Task inputs:
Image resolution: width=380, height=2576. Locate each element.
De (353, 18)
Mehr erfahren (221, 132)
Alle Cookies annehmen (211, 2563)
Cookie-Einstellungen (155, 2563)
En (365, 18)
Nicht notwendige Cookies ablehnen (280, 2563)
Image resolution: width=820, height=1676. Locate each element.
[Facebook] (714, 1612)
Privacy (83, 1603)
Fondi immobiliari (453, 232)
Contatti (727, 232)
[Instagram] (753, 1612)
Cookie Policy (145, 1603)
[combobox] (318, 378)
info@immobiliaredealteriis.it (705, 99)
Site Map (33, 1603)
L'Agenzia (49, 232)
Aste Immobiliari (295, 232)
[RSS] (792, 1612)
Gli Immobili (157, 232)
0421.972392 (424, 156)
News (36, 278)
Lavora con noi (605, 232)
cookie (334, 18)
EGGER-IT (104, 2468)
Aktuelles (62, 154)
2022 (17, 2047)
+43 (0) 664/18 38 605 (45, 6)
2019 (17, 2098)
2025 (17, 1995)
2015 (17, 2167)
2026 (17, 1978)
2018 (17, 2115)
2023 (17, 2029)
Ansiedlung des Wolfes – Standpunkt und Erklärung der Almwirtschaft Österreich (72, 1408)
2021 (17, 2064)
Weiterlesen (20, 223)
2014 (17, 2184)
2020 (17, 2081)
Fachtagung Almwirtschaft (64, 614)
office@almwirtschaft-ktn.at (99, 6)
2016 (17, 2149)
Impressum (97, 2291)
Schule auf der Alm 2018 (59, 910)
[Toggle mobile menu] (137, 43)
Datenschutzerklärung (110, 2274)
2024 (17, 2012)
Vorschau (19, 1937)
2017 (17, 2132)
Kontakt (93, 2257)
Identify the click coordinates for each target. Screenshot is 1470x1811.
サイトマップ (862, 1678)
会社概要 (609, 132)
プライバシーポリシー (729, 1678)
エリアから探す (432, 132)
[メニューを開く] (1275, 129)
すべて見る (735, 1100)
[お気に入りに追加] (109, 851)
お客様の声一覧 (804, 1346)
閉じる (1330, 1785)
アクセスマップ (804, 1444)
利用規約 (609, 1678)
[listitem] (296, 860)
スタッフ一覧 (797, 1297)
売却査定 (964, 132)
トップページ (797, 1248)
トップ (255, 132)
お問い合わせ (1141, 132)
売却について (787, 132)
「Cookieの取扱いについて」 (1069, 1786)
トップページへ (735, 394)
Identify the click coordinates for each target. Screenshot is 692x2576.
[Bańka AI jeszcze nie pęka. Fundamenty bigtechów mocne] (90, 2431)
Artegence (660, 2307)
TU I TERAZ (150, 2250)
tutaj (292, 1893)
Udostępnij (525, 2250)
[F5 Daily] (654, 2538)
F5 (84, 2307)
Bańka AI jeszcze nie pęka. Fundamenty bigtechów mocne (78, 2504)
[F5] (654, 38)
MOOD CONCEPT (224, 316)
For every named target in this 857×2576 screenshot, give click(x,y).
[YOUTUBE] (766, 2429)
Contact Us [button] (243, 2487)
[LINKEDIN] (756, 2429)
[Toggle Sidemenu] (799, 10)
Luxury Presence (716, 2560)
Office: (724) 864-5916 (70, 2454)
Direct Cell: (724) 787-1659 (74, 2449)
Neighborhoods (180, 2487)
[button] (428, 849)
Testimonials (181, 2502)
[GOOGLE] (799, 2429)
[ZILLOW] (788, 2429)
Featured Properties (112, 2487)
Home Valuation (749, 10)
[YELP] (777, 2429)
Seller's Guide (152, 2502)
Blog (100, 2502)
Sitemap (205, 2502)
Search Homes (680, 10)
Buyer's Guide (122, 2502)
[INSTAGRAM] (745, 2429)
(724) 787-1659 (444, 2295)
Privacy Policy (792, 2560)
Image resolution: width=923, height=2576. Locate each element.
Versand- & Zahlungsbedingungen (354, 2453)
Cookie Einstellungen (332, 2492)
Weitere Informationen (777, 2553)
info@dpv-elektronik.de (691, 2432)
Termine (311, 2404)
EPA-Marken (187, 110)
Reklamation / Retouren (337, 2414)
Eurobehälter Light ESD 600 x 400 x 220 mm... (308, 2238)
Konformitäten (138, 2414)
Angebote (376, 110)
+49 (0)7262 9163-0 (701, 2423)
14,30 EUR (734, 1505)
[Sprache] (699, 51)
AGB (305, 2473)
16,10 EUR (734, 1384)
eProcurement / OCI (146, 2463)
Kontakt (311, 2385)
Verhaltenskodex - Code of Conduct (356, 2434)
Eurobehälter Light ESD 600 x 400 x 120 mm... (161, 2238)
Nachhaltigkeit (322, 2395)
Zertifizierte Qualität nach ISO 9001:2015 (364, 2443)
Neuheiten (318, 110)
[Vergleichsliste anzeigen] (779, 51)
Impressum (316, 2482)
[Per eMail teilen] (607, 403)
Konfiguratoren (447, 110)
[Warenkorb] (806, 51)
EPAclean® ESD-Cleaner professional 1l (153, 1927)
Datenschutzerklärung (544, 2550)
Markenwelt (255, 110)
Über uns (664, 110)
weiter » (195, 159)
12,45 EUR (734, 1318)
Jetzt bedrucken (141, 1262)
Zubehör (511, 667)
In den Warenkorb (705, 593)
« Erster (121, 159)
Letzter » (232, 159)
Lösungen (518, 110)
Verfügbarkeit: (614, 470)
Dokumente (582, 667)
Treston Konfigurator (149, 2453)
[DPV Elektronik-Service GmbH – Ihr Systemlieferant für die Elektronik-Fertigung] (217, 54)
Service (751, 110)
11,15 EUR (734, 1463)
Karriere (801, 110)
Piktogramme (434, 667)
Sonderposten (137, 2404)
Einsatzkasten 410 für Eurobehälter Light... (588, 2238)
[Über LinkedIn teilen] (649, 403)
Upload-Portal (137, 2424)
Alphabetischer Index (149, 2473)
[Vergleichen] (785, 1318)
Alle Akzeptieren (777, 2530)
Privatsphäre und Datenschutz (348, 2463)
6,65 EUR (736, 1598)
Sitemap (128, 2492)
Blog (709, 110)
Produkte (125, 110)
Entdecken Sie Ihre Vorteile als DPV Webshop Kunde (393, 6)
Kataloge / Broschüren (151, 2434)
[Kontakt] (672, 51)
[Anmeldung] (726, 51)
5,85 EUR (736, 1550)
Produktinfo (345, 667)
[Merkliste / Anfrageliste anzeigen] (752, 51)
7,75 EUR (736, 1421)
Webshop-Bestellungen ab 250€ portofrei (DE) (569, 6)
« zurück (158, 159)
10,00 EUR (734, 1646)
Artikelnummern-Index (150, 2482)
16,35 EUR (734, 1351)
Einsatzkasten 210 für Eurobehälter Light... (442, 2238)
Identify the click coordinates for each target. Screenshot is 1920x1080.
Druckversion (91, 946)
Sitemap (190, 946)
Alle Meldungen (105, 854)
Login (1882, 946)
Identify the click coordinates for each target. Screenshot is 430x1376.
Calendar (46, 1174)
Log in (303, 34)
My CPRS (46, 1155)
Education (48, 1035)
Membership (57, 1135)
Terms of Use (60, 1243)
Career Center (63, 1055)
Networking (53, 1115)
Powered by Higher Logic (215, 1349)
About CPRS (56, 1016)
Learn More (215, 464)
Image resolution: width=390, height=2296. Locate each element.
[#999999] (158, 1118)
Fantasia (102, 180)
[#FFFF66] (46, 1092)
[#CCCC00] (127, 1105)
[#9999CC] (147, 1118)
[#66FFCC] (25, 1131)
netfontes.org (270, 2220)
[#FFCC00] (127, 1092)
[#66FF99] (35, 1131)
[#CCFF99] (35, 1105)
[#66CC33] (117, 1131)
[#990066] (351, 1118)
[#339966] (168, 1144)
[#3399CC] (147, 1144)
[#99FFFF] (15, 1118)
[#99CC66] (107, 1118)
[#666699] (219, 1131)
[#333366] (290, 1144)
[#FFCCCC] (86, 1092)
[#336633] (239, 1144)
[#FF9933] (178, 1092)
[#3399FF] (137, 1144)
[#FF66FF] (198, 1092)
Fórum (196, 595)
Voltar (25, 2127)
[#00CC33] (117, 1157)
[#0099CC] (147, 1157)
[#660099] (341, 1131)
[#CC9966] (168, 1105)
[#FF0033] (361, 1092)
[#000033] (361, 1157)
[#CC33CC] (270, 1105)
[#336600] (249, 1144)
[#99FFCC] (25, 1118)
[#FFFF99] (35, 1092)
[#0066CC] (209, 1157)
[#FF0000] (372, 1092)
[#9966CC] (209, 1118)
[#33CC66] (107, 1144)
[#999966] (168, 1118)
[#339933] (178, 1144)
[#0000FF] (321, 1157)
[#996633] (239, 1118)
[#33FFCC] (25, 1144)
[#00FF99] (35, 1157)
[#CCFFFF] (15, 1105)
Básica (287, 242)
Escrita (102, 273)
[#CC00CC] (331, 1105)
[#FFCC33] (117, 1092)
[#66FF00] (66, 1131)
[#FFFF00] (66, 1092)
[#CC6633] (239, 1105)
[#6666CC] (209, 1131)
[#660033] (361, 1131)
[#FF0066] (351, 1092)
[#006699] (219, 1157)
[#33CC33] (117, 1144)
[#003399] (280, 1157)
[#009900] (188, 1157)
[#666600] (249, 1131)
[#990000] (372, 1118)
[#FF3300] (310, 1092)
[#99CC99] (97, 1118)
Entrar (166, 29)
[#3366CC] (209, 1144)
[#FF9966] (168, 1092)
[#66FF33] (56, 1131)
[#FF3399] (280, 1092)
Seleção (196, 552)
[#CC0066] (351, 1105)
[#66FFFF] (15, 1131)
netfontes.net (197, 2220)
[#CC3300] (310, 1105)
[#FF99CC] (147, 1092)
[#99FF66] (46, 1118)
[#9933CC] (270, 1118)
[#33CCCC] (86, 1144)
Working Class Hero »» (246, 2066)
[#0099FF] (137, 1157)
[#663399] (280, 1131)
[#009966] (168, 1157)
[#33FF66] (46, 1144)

Instructions to follow: Print exactly the lines above from the one with "Blog (100, 2502)" to the one with "Konformitäten (138, 2414)", including both.

Answer space:
Blog (100, 2502)
Sitemap (205, 2502)
Search Homes (680, 10)
Buyer's Guide (122, 2502)
[INSTAGRAM] (745, 2429)
(724) 787-1659 (444, 2295)
Privacy Policy (792, 2560)
Image resolution: width=923, height=2576. Locate each element.
Versand- & Zahlungsbedingungen (354, 2453)
Cookie Einstellungen (332, 2492)
Weitere Informationen (777, 2553)
info@dpv-elektronik.de (691, 2432)
Termine (311, 2404)
EPA-Marken (187, 110)
Reklamation / Retouren (337, 2414)
Eurobehälter Light ESD 600 x 400 x 220 mm... (308, 2238)
Konformitäten (138, 2414)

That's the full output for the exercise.